With baseballs flying out of major league stadiums at a high rate, pitchers are starting to criticize MLB, accusing the league of using juiced baseballs. One of the most vocal critics is Houston pitcher Justin Verlander.

Justin Verlander
Houston pitcher Justin Verlander has been adamant that Major League Baseball is telling Rawlings, who make baseballs, to juice the ball. (Image: Getty)

The ace has already given up 26 home runs at the All-Star break. That is only four less than his career high for an entire season. He told ESPN on Monday, that there is a conspiracy to have more dingers, and said the Home Run Derby was a prime example.

“Yes. 100 percent,” Verlander said. “They’ve been using juiced balls in the Home Run Derby forever. They know how to do it. My issue is I don’t like being lied to. I knew something was different. Century old records are being broken and numbers are skewed.”

Another veteran pitcher, David Price, agrees with Verlander about the baseball being different. Price told USA Today a month ago that MLB needs to admit it.

“Come on, just tell us,” Price said. “We all see it.

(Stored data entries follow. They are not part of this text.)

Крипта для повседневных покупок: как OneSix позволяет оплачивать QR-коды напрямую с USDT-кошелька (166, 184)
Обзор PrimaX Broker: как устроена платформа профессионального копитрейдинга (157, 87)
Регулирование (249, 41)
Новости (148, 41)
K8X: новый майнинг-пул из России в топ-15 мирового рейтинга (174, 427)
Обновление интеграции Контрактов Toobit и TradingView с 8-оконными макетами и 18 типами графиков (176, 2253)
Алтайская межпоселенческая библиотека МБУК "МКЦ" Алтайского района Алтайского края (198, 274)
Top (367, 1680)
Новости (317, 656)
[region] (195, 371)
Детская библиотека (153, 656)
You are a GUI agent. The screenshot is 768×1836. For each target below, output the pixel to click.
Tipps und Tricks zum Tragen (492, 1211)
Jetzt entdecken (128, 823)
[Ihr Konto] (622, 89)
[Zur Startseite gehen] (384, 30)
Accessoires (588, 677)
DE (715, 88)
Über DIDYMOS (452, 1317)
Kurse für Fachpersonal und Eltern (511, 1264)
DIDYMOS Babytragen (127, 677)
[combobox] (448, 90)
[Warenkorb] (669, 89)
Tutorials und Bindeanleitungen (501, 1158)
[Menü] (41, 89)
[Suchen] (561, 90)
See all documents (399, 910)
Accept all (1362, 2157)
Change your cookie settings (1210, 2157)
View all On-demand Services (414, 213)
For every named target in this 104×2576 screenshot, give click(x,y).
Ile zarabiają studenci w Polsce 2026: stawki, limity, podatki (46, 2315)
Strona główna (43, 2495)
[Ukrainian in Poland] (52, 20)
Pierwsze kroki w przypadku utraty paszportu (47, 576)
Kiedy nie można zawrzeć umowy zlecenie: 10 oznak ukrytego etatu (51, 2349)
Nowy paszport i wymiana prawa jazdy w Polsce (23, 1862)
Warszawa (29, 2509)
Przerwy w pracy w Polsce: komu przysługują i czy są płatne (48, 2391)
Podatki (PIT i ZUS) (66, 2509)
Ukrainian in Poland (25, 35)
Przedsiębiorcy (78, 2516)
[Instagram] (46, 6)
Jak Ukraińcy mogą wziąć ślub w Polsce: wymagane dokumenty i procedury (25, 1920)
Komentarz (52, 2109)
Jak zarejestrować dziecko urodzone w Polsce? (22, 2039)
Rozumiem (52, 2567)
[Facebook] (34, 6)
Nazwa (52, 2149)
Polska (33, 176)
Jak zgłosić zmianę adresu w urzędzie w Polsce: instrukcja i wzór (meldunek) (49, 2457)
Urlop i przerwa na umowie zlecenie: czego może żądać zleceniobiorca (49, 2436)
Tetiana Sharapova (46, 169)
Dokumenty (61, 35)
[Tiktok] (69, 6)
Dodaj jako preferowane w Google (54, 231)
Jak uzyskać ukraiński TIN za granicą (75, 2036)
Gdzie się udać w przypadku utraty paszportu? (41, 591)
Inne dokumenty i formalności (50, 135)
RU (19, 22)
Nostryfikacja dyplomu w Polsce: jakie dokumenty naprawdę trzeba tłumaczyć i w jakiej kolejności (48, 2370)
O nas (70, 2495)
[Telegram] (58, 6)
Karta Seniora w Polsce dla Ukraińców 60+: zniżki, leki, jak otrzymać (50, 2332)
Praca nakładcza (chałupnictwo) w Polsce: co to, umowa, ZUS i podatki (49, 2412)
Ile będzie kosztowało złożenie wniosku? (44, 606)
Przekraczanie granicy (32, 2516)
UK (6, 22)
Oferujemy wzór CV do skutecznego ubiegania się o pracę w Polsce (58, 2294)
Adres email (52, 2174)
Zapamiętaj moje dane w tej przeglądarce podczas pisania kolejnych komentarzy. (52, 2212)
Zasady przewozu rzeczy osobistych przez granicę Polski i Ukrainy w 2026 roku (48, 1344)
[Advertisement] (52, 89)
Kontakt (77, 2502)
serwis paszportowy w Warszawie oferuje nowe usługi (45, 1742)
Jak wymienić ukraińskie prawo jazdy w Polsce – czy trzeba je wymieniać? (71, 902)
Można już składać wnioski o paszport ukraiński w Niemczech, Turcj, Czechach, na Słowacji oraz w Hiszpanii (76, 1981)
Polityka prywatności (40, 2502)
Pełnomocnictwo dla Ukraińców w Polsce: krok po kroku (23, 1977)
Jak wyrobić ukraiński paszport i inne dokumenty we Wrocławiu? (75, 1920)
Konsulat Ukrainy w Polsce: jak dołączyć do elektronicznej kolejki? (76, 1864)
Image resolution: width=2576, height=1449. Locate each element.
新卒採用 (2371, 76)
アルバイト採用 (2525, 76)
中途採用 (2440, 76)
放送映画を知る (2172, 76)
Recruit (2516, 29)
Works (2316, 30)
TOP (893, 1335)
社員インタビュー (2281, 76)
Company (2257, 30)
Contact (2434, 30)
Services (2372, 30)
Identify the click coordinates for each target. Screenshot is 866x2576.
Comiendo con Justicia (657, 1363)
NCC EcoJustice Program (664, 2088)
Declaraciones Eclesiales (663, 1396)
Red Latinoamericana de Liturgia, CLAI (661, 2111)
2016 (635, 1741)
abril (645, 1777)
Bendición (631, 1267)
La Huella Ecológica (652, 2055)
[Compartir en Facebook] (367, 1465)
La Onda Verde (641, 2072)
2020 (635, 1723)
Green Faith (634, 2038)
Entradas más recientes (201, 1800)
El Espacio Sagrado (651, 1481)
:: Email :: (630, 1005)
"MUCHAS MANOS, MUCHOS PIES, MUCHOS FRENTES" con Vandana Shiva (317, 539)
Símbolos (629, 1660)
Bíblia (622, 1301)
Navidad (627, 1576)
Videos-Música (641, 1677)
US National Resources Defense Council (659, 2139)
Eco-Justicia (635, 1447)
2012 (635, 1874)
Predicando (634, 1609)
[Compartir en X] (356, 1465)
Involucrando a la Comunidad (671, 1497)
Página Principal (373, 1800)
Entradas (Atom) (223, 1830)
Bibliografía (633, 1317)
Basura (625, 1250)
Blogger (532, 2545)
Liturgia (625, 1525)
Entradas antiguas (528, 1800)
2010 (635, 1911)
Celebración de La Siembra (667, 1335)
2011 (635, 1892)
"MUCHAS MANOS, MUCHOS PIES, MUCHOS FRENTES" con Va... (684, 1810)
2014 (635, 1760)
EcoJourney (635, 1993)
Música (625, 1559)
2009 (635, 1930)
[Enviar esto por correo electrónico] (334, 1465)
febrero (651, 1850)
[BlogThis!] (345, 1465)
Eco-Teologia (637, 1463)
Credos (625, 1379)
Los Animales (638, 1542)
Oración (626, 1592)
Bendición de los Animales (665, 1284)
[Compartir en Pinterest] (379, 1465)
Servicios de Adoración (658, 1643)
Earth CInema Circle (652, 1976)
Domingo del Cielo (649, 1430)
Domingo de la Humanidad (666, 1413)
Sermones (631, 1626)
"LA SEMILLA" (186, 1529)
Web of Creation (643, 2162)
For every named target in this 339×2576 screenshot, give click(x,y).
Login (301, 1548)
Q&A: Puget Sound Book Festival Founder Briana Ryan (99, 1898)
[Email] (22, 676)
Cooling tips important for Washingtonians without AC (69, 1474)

Just come clean and say it.”

Manfred’s Theory Puzzles

Commissioner Rob Manfred said last month at the at the Associated Press Sports Editors commissioners’ meetings, that there was a human element in the production of baseballs that could be causing the variations. He said an independent testing facility could not come up with a concrete theory, however.

“They could not conclude why that is, but they did have some theories, which in part were that the baseball is a hand-made product that is almost exclusively made from natural products,” Manfred said. “The result of that is there’s going to be some variations in baseballs. You cannot escape that fact. We’re in that range of variation that we don’t know how to eliminate. When the drag goes down, the ball goes further, and you’re going to have more home runs.”

New York Yankee pitcher JA Happ said, it’s pretty interesting how the ball is reacting this year, and last.

“I hate to dive too deep into conspiracy theories, but it’s pretty wild what’s happening,” Happ said. “I don’t want to take anything away from anybody, but some of these homers that go out, you just shake your head. A guy thinks he has a chance almost all of the time now when he gets the ball in the air. Nothing surprises you anymore. It used to be that you kind of knew for sure when a guy got you, and now you don’t know. You see hitters get frustrated, put their head down, and think they missed it, but the ball still goes out.”

Verlander Claims Conspiracy

Verlander has an alternate theory. He believes that MLB, who is an investor in Rawlings, is directing the company to make the ball livelier.

“It’s not a coincidence,” Verlander said. “I find it really hard to believe that Major League Baseball owns Rawlings and just coincidentally the balls become juiced.”

Baseball, which is a numbers driven game, bears out Verlander’s thinking. In March and April there was a record 1,144, an increase of 12.2 percent from a year ago. There were a record 6,105 home runs hit in 2017, but that mark could be shattered. The pace for the 2019 season is approximately 6,500 homers. now we’re on pace for nearly 6,500 home runs.

At the All-Star break teams are averaging 1.37 home runs per game. If that pace continues, it will easily break the 2017 single-season record of 1.26.